**TASK REQUIREMENTS**
A – In the report on the May 2016 floods, what monthly precipitation total was recorded at the Paris-Montsouris weather station?
B – Reproduce the report on the May 2016 floods word for word from "At the end of" to "early as 25 May.".
C – Carry on the report on the May 2016 floods from the point at which it stops.

**DOCUMENT SEGMENT**
= Beginning of Section =

At the end of May 2016, large parts of Europe were affected by severe convective precipitation. Flash floods in several places in southern Germany led to fatalities. Further to the west, the River Seine burst its banks. The peak flow in Paris, which was reached in the early hours of 4 June, was the highest since 1982.
ECMWF’s forecast index for extreme weather showed the risk of extreme precipitation in the affected regions several days in advance. The Centre’s precipitation and temperature forecasts feed into flood forecasts issued by the EU’s Copernicus Emergency Management Service (EMS). These indicated the possibility of an event with a 20-year return period in Paris as early as 25 May.
Record precipitation
According to the French national meteorological service, Météo-France, May 2016 was the wettest since 1960 in the Île-de-France region. At the Paris-Montsouris weather station, the monthly total reached 179 mm, about three times as much as the climatological average, beating the previous record of 133 mm reached in May 1992. In the catchment area for the Seine, the soil was wet even before the most intense rainfall, which occurred around 30 May. As part of the ongoing project to collect high-density observations from national networks for verification purposes, ECMWF receives precipitation data from about 1,100 weather stations in France, a much higher number than the 190 SYNOP stations from which data is received through the Global Telecommunication System. These data enable ECMWF to better understand the spatial structure of precipitation events such as this. For 30 May 06 UTC to 31 May 06 UTC, almost all stations in northern-central France reported more than 20 mm accumulated precipitation, with a number of stations reaching 40 mm and a few more than 60 mm, which is equivalent to about a month's worth of rain. The precipitation was caused by an upper-level cut-off low that had a destabilising effect on the atmosphere and brought warm air northwards on its eastern side.
Extreme Forecast Index
ECMWF produces the Extreme Forecast Index (EFI) and the Shift of Tails (SOT) to help identify areas at risk of extreme weather. Both products compare the probability distribution function (PDF) derived from the ensemble forecast with the climatological PDF derived from a reforecast dataset. While the EFI measures the integrated shift of the PDF in the forecast, the SOT focuses on the extreme tail of the distribution. The forecast from 25 May 12 UTC indicated an increased risk of extreme precipitation for the 3-day period 29–31 May. High SOT values indicate that a few ensemble members predict extreme precipitation. The early detection of the risk of extreme precipitation was due to the large-scale forcing. Although the forecasting system is not able to correctly predict individual convective cells, the increased probability of such cells
is predictable.

= End of Section =

**INFORMATION PROVIDED**
= Beginning of Section =

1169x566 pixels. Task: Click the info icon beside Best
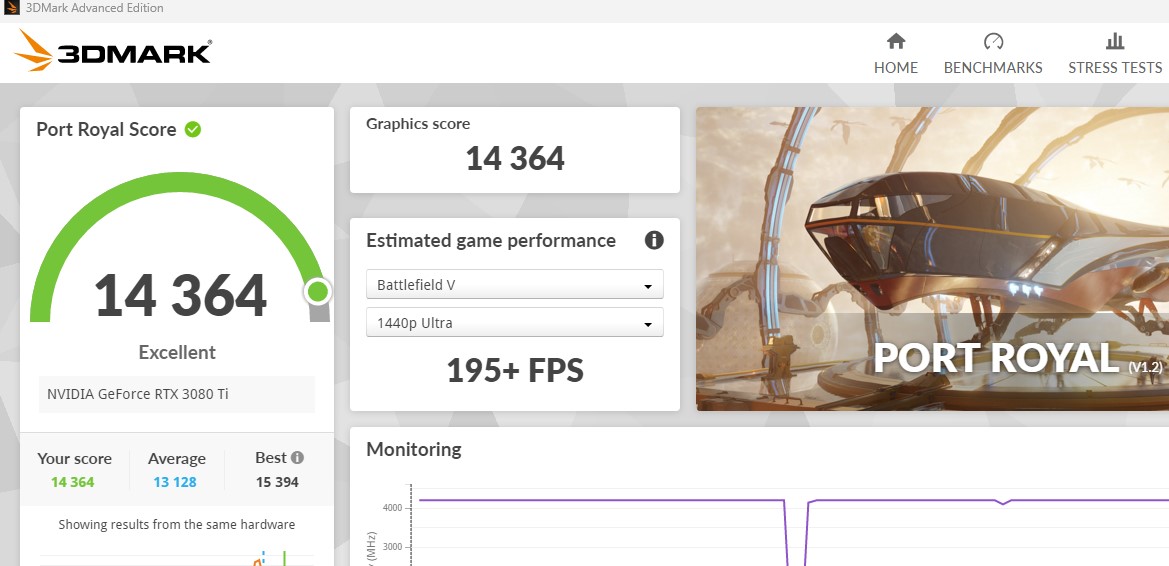[x=297, y=457]
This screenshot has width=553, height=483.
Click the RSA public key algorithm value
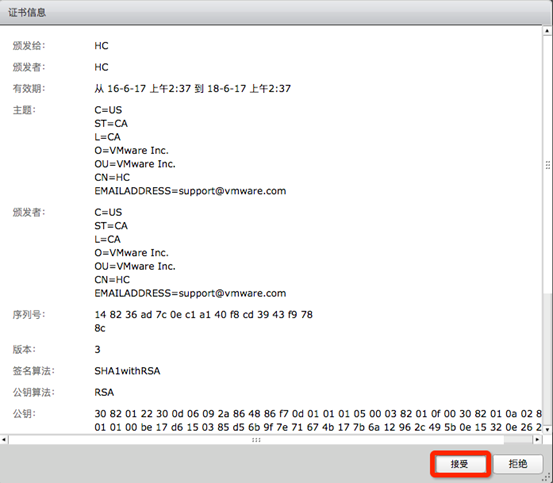(104, 392)
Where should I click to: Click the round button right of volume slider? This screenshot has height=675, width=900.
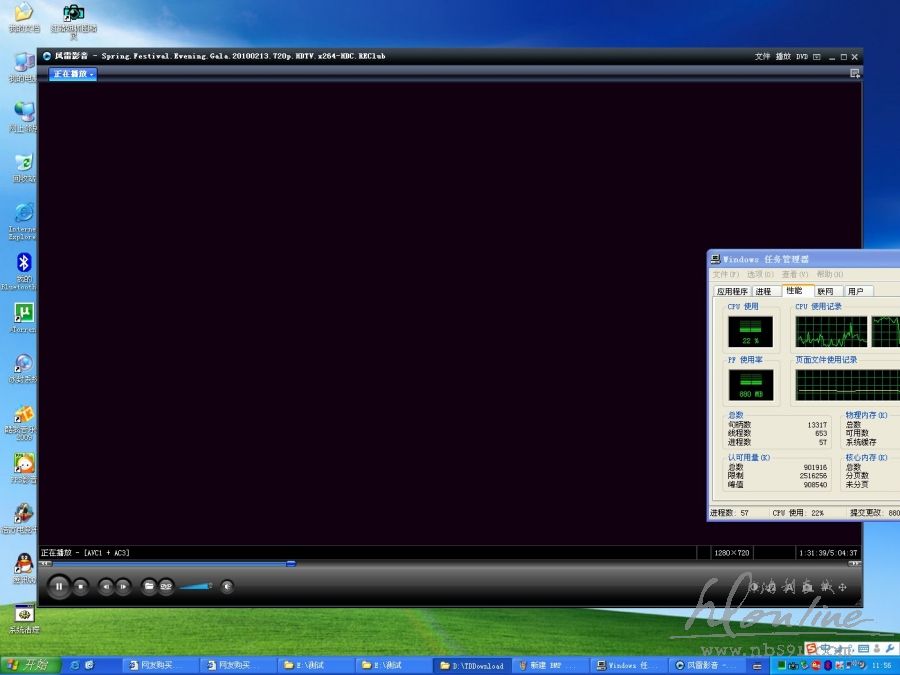[227, 586]
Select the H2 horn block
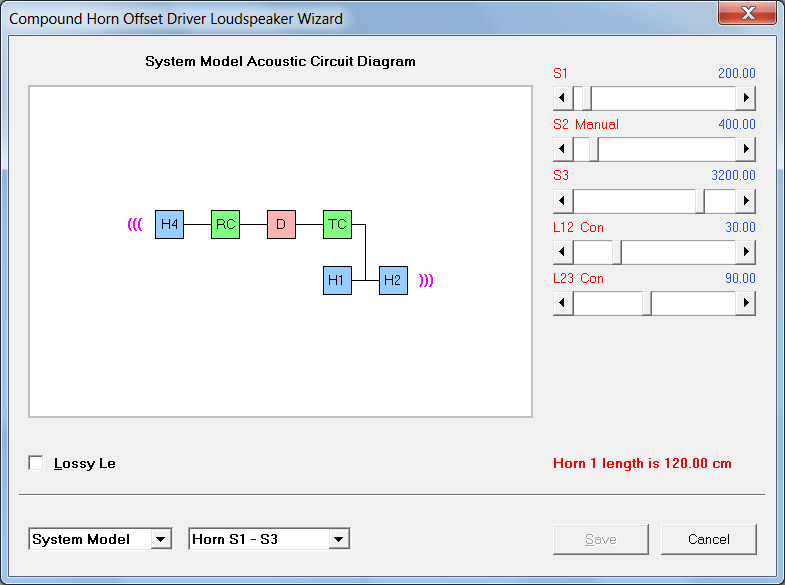785x585 pixels. point(394,280)
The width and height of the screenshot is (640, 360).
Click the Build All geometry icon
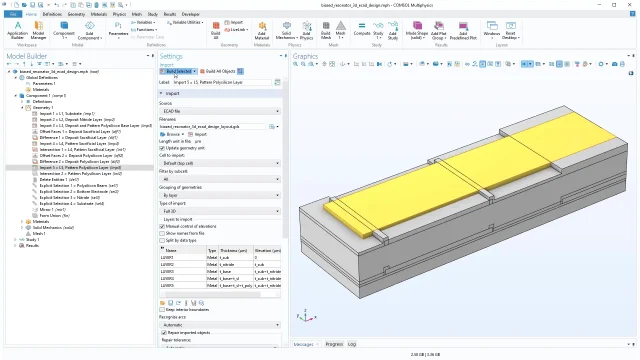(216, 31)

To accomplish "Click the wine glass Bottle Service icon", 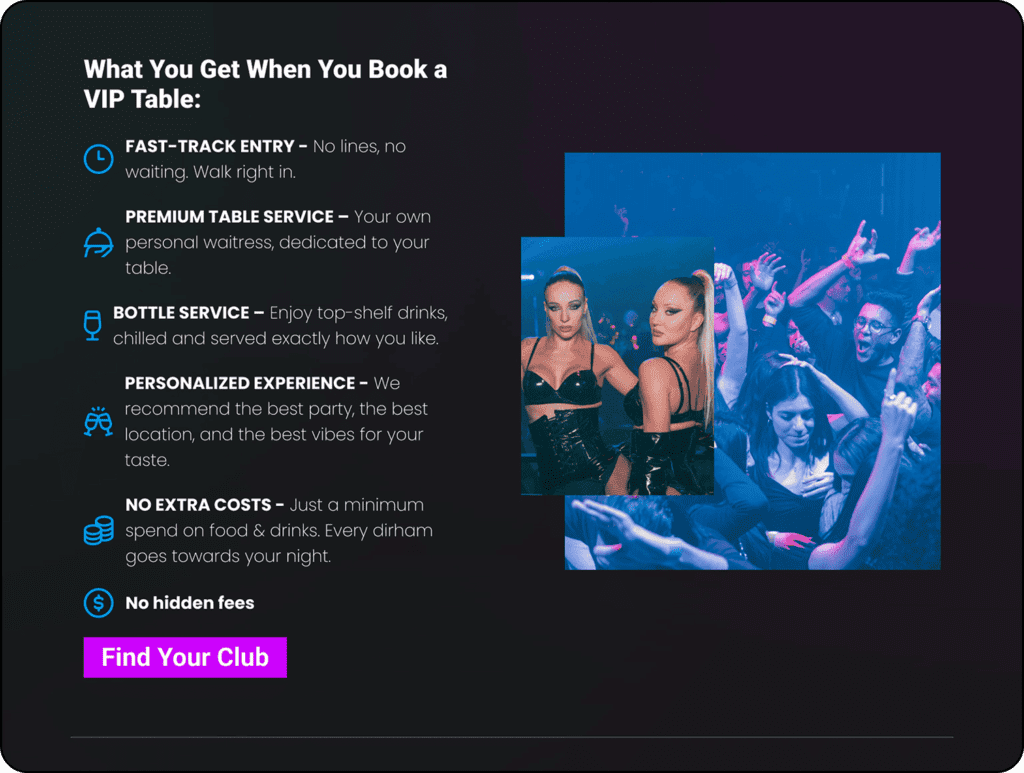I will point(93,325).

= End of Section =

**ANSWER SECTION**
A – 179 mm

B –
At the end of May 2016, large parts of Europe were affected by severe convective precipitation. Flash floods in several places in southern Germany led to fatalities. Further to the west, the River Seine burst its banks. The peak flow in Paris, which was reached in the early hours of 4 June, was the highest since 1982.
ECMWF’s forecast index for extreme weather showed the risk of extreme precipitation in the affected regions several days in advance. The Centre’s precipitation and temperature forecasts feed into flood forecasts issued by the EU’s Copernicus Emergency Management Service (EMS). These indicated the possibility of an event with a 20-year return period in Paris as early as 25 May.

C –
Flood forecasts
The European Flood Awareness System (EFAS) uses precipitation and temperature forecasts from ECMWF, the German national meteorological service (DWD) and the COSMO consortium (COSMO Limited-Area Ensemble Prediction System forecasts) as forcings for its flood forecasts (https://www.efas.eu/user-information.html). EFAS produces medium-range probabilistic flood forecasts across Europe as part of the Copernicus Emergency Management Service – Early Warning Systems. In the figures presented here, the ECMWF ensemble forecast and high-resolution (deterministic) forecast are presented together with the DWD’s deterministic forecast. COSMO-LEPS short-range forecasts were similar to ECMWF’s predictions in this case.
The EFAS forecast system indicated the possibility of river discharge levels with a return period of more than 20 years as early as 25 May. By 26 May, a flood notification for a 1-in-20 year event was issued by EFAS for the Loing River (a tributary of the Seine). On 28 May, the warning was extended to the Seine in Paris.
As the event drew nearer, the magnitude of the predicted river discharge fluctuated between
30 May and 31 May depending on the expected rainfall for the event, but the timing was very stable, with the peak flow centred on Friday 3 June. Overall, the DWD deterministic forecast showed a more stable performance. Forecasts closer to the peak flow, for example from 2 June, showed a much smaller spread in the ensemble forecasts. This was mainly due to the fact that the major precipitation event occurred on 30 May, and the hydrological model propagated the flood wave down the Seine. The 2 June ensemble forecast generally slightly overpredicted discharge levels for the following few days. This was true for all ensemble members, indicating that the forecasts were not diverse enough to capture the observed intensity of the event. Although the ensemble spread cannot be assessed on the basis of a single case, we expect the ensemble to be over-confident as the EFAS system does not yet represent initial and model uncertainties in the hydrological model.